Broome, S.W., E.D. Seneca, and W.W. Woodhouse. 1988. Tidal Salt Marsh Restoration. Aquatic Botany. 32: 1-22.

 Gibson, K.D., J.B. Zedler, and R. Langis. 1994. Limited Response of Cordgrass (Spartina foliosa) To Soil Amendments in a Constructed Marsh. Ecological Applications. 4: 757-767.

 Langis, R., M. Zalejko, and J.B. Zedler. 1994. Nitrogen Assessments in a Constructed and a Natural Salt Marsh of San Diego Bay.

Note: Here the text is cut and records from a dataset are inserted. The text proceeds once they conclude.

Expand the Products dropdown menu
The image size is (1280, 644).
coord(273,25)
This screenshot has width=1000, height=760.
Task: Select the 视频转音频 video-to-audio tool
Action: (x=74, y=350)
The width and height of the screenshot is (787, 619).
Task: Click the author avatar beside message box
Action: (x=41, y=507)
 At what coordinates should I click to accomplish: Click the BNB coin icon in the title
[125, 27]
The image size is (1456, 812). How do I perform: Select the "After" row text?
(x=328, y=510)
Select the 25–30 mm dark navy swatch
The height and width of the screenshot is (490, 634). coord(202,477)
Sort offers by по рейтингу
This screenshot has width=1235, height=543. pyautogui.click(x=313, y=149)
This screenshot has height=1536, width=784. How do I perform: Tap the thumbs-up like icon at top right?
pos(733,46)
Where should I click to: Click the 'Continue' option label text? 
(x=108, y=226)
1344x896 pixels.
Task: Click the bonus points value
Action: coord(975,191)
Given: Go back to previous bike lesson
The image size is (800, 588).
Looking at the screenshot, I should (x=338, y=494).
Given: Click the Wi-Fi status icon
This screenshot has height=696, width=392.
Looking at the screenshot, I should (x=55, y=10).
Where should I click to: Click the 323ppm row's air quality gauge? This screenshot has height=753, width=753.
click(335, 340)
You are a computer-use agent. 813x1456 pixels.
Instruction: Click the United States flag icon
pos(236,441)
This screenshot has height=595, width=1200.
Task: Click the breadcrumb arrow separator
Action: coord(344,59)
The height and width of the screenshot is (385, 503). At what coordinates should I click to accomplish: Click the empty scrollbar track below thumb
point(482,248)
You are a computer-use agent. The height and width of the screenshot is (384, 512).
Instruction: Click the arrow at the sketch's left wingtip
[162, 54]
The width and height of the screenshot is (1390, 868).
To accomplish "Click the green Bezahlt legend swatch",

Ecological Applications. 1: 40-51.

 Lewis, R.R.. 1982. Creation and Restoration of Coastal Plant Communities.. CRC Press, Boca Raton, FL, USA.

 Lonzarich, D.G., T.E. Harvey, and J.E. Takekawa. 1992. Trace Element and Organochlorine Concentrations in California Clapper Rail (Rallus longirostris obsoletus) Eggs. 23: 147-153.

 Zedler, J.B. 1982. The Ecology of Southern California Coastal Salt Marshes: A Community Profile. Fish and Wildlife Service, U.S. Department of the Interior. FWS/OBS-81/54.

 Zedler, J. B.. 1991. The Challenge of Protecting Endangered Species Habitat Along the Southern California Coast. Coastal Management. 19: 35-53.